Assumptions and deviations
No IIV on V is encoded. Brooks 2021 Table 2 reports an IIV magnitude only for CL (26.1% CV) and shows “-” for V, while the Results narrative and the final-model equation block include an
exp(eta_V1,i)term on V. This model follows Table 2 as the authoritative source for final parameter estimates and therefore carries noetalvc. Downstream users who want to add BSV on V should treat the magnitude as a design choice.Inter-occasion variability (IOV) on CL is not encoded structurally. Brooks 2021 Table 2 reports IOV CL = 28.7% CV (kappa term in the final- model equation block) but does not define what an “occasion” is operationally. nlmixr2lib model files target a single subject-level eta per parameter, so IOV is documented in the model file’s comments rather than in the eta block. Users who need to reproduce the IOV simulation should add an
OCCcolumn and a per-occasion eta in rxode2.Nonlinear (saturable) CL was reported (Km approximately 10 ng/mL, middle of the observed concentration range) but excluded from the final model by the source authors. The packaged model is linear-CL, matching the final model selected for publication. The authors note that the sparse trough-only dataset did not support a definitive non-linearity conclusion.
Time-dependent CL was reported as a candidate covariate (matching conditioning-regimen hepatotoxicity) but did not improve the 2-compartment model fit and was excluded from the final model. The packaged model is time-stationary.
Cohort weight distribution. The virtual cohort uses a log-normal weight distribution clipped to the Brooks 2021 reported range (5.5-155.5 kg) with median calibrated to the cohort median of 23.9 kg. Brooks 2021 does not publish the exact weight distribution.
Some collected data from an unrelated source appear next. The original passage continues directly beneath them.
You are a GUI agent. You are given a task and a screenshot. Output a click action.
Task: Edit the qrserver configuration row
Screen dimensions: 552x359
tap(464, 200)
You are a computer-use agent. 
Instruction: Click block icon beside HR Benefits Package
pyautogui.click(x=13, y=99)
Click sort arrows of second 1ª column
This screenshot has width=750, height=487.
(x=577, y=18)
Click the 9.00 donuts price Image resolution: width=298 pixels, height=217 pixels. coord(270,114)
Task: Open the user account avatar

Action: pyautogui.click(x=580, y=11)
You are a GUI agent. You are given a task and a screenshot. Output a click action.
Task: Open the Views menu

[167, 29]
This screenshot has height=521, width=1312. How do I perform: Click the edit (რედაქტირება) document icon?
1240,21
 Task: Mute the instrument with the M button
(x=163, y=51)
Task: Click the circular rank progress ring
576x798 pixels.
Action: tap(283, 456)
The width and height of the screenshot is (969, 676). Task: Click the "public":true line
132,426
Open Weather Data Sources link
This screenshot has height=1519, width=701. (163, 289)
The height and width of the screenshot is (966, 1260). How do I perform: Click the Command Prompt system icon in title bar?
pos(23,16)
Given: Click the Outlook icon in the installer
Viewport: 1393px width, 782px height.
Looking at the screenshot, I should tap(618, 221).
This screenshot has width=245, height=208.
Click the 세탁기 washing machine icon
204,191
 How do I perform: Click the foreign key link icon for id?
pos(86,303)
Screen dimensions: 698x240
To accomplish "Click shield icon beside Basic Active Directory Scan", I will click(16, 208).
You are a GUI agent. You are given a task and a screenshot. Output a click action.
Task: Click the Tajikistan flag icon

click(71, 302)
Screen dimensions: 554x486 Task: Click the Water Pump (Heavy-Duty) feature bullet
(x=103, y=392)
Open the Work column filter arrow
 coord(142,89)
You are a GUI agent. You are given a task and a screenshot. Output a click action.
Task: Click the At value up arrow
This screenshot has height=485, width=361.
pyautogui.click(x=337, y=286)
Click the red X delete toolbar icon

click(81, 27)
Dosing assumption. Brooks 2021 assumed that each 24-hour continuous infusion was given over exactly 24 hours with samples drawn 15 minutes before the next infusion was started. The simulation here uses a single continuous infusion across the 14-day window because at the constant 1.25 mcg/kg/h rate the two parameterizations are pharmacokinetically equivalent.
Concentration units. The model file uses mg dosing internally and converts the central-compartment amount to ng/mL via the factor of 1000 in
Cc <- 1000 * central / vc, matching the bioanalytical assay output and concentration units used throughout Brooks 2021.